Mysteries are best in the first or third omniscient voice?

In my reading group, there has developed a school of thought that claims that the best ever mysteries are in the first voice, private PI type thingy. Personally, I go with PD James, Conan Doyle and Agatha Christie,  Their Third voice omniscient has produce far more intriguing plots than any other. I also think the best Thrillers and suspense novels are in the third voice, Silence of the Lambs, Bram Stoker’s Dracula, Frankenstein, and the like. This may be a matter or preference, but I am sensing there is something to it. What do you think?

Views: 275

Reply to This

Replies to This Discussion

Be careful about the moving in and out from the bird's-eye view. It's a technique I like to use, but it's corny and can get you into trouble if you over use it. I use it only for some transitions between scenes, and I try to be very very conscious of how I'm using it.

If some other technique comes naturally too you, you might play with it - you can only learn by doing.

However, as a general rule, don't move from one point of view to another in the same scene. Pulling back the camera (going into bird's-eye view) generally isn't going into a different point of view, you're just taking on a larger picture. ("Tight" comes from camera terminology - a "tight close up." You're so close you're inside the character.)
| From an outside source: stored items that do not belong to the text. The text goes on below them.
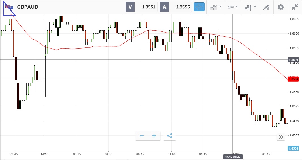
Task: Open chart settings gear
Action: coord(280,7)
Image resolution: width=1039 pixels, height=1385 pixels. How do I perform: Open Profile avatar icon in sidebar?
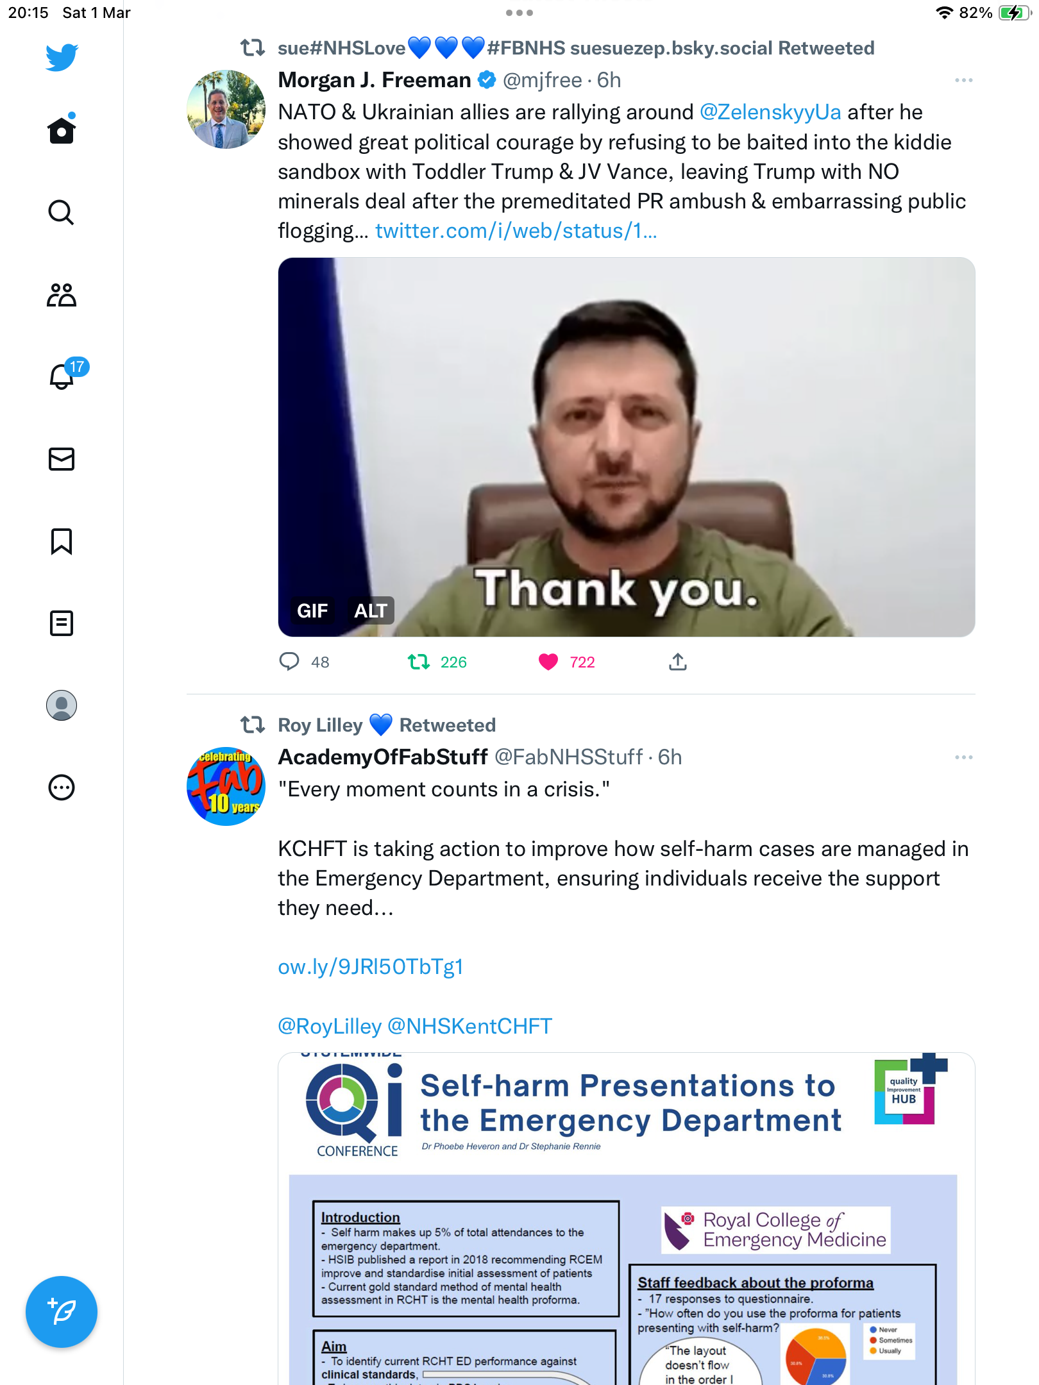[62, 705]
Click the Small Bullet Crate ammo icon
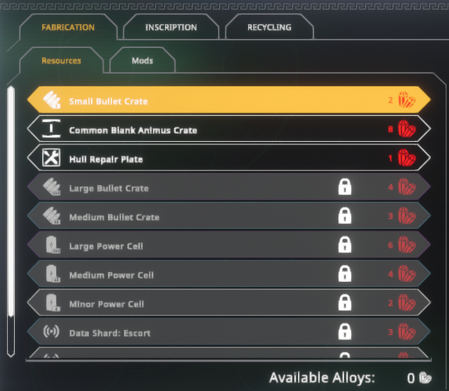The width and height of the screenshot is (449, 391). 52,100
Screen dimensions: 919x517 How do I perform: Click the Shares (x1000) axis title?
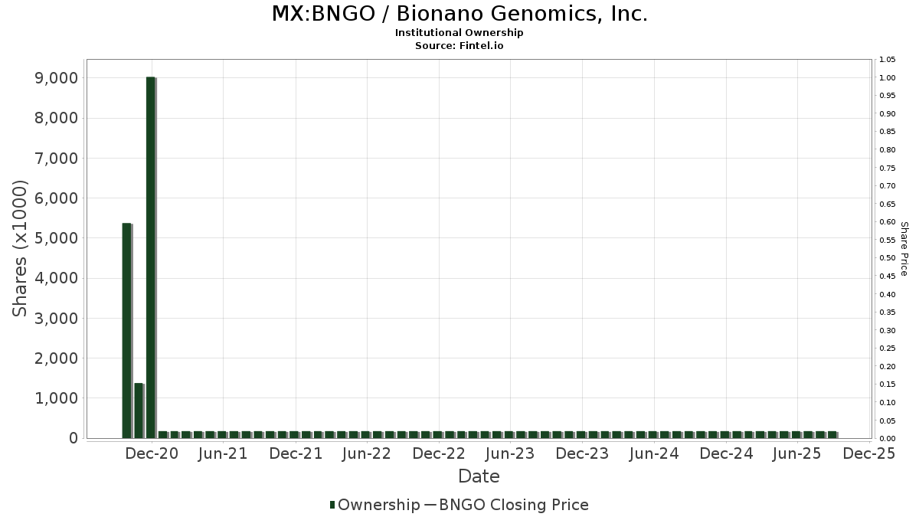21,248
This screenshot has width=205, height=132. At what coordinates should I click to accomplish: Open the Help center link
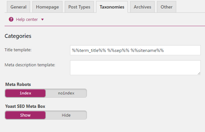click(x=27, y=20)
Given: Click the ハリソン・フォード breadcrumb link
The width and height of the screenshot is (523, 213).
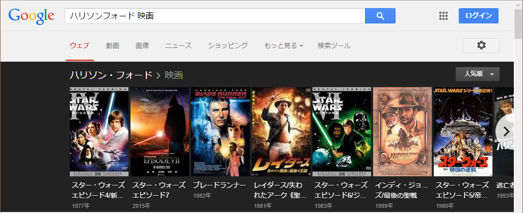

However you can jump to other characters all you want if you change the scene - each scene is a point of view. And you can be tight or loose with it. A good person to read for this technique is Donald Westlake. He was a master of not only using multiple points of view, but of using objective cameral or getting very tight on the character as necessary. But he was always consistent within a scene.
Once you go to bird's eye view, it is no longer tight third, and may even be, in a sense, head hopping, even if we are hopping from the head of the character to the head of the bird--or the lens of the overhead camera.
Yeah. Head-hopping is when the writer is in tight third and switches from one character's head to another within the same scene. (Switching characters at scene breaks is not generally considered head-hopping.) Head-hopping confuses the reader, because it's sometimes difficult to tell who is doing the thinking. If your reader has to back up and re-read something to figure out what's going on, it pulls them out of the story and the flow is interrupted.
So I guess I am safe. I just finished reading Kathy Reichs 206 Bones, and I am just not all there. First person just does not work for me with that book. Too many swaps between present and back flashes, third and first person.
Umm, the camera view is not omniscient. Hemingway writes as if a camera and a tape recorder were in use. Neither can read minds or feel emotions.

Omniscient would involve a godlike knowledge of what is going on outside and inside (the minds) for any number of characters. I have a notion that this was more common in the Golden Age mysteries. It tends to create distance.

Limited third usually gives you the thoughts of one character only, the POV character, who is unaware of anything he/she can not witness.

First person does the same for a narrator.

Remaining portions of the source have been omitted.